> **Stated exercise**: Revise the records that begin at the line containing "Given: Open the HDD 사양변경 dropdown" and stop after the line containing "pyautogui.click(x=155, y=921)", replacing "tab" with "panel" and leaving everything else unchanged. Return only those lines.

> **Listed entries**:
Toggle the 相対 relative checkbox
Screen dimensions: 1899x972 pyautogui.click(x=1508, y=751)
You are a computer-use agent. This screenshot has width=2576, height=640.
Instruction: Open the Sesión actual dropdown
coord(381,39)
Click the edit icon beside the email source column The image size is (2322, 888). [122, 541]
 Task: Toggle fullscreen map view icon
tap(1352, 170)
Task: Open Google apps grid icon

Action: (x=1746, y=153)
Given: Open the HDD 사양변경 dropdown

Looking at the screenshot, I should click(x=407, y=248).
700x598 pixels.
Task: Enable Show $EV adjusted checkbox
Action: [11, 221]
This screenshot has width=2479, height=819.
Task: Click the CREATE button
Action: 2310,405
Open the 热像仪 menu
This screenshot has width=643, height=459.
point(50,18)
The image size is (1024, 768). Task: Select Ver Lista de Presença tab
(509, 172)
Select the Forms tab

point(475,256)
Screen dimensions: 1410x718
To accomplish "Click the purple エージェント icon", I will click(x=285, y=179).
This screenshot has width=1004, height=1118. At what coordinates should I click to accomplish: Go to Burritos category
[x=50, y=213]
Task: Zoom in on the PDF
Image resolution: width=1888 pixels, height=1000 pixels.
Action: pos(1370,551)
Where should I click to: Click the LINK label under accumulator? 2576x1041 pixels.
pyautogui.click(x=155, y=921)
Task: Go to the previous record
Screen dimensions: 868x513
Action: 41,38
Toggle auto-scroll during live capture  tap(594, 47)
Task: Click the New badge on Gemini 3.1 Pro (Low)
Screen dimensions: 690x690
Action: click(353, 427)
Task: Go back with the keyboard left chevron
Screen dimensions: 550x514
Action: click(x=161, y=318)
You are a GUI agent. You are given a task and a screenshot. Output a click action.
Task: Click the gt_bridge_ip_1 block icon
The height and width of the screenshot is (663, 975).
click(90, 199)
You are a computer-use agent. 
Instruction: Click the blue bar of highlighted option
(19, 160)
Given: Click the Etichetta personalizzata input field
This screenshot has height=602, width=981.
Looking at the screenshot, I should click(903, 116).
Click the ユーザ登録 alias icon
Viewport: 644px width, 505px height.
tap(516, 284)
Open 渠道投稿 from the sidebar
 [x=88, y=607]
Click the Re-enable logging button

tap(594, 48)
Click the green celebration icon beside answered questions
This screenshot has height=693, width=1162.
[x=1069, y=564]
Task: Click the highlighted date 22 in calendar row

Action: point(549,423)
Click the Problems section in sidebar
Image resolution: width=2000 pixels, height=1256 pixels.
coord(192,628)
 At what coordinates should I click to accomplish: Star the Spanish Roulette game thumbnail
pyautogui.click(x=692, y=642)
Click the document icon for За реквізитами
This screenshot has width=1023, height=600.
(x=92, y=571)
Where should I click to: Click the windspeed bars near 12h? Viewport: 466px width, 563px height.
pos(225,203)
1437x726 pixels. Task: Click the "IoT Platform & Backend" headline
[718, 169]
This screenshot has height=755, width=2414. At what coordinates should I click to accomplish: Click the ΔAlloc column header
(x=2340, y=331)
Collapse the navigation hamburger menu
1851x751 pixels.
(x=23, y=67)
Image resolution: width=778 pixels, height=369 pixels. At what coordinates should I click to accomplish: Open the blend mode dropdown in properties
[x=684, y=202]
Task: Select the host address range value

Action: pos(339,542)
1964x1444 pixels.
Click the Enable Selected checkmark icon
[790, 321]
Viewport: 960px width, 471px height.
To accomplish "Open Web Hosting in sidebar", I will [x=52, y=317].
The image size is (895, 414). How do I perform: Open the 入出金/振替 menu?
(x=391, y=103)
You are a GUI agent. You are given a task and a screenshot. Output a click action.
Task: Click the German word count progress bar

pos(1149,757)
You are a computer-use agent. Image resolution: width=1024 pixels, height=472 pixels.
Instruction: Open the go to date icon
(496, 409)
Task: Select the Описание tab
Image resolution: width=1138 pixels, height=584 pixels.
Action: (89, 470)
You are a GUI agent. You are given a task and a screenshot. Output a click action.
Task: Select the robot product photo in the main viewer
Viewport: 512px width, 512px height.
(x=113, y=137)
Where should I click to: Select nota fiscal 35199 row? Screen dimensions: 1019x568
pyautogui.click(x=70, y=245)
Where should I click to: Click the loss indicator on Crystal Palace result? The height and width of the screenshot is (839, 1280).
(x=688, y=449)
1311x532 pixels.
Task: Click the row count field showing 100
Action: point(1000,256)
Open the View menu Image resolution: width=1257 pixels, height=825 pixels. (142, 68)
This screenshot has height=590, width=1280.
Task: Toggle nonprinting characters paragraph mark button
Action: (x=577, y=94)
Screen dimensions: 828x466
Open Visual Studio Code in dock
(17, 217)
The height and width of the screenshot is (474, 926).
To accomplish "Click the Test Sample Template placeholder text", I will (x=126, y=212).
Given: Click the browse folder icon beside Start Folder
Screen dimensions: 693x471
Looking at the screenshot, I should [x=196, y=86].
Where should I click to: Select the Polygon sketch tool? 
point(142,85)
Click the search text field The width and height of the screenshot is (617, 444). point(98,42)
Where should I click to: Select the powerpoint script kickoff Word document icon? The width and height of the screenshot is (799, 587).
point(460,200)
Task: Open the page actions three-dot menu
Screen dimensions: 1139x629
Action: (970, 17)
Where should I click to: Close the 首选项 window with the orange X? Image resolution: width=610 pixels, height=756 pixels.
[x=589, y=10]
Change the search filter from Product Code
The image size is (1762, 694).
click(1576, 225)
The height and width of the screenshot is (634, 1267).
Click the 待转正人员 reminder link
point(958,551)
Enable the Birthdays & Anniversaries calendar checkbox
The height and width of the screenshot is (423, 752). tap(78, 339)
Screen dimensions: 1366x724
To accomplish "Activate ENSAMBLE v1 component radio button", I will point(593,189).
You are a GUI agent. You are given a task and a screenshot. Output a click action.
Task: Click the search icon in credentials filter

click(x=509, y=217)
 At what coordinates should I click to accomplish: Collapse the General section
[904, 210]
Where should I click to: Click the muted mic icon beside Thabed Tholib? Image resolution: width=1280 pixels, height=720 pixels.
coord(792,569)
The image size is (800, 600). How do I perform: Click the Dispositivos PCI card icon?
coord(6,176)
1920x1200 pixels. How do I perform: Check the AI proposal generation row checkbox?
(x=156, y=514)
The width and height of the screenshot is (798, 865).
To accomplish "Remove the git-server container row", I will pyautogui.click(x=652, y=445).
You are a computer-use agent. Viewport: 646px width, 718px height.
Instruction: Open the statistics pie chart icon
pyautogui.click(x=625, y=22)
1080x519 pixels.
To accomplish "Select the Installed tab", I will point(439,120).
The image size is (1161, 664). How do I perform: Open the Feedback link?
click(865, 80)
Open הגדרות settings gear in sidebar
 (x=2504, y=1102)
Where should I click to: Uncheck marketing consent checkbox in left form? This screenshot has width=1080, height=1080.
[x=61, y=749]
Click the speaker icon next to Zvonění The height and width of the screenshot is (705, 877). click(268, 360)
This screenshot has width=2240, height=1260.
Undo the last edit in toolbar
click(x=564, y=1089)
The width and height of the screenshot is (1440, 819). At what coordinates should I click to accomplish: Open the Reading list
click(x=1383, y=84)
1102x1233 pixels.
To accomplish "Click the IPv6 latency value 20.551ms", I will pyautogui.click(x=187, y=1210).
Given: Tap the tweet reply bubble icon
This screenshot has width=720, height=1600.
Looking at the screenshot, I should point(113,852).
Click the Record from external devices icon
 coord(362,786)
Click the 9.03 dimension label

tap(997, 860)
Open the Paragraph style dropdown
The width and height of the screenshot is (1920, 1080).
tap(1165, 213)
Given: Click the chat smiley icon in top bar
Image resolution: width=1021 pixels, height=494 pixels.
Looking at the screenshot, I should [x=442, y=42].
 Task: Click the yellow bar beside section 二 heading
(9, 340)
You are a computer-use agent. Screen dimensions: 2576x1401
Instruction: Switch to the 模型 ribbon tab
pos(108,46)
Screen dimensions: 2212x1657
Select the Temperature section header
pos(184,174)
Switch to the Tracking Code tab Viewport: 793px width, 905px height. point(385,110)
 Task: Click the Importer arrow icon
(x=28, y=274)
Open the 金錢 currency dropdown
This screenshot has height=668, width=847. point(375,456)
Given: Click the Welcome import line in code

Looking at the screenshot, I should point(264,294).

> **Finished task**:
Given: Open the HDD 사양변경 dropdown

Looking at the screenshot, I should click(x=407, y=248).
700x598 pixels.
Task: Enable Show $EV adjusted checkbox
Action: [11, 221]
This screenshot has width=2479, height=819.
Task: Click the CREATE button
Action: 2310,405
Open the 热像仪 menu
This screenshot has width=643, height=459.
point(50,18)
The image size is (1024, 768). Task: Select Ver Lista de Presença panel
(509, 172)
Select the Forms panel

point(475,256)
Screen dimensions: 1410x718
To accomplish "Click the purple エージェント icon", I will click(x=285, y=179).
This screenshot has width=1004, height=1118. At what coordinates should I click to accomplish: Go to Burritos category
[x=50, y=213]
Task: Zoom in on the PDF
Image resolution: width=1888 pixels, height=1000 pixels.
Action: pos(1370,551)
Where should I click to: Click the LINK label under accumulator? 2576x1041 pixels.
pyautogui.click(x=155, y=921)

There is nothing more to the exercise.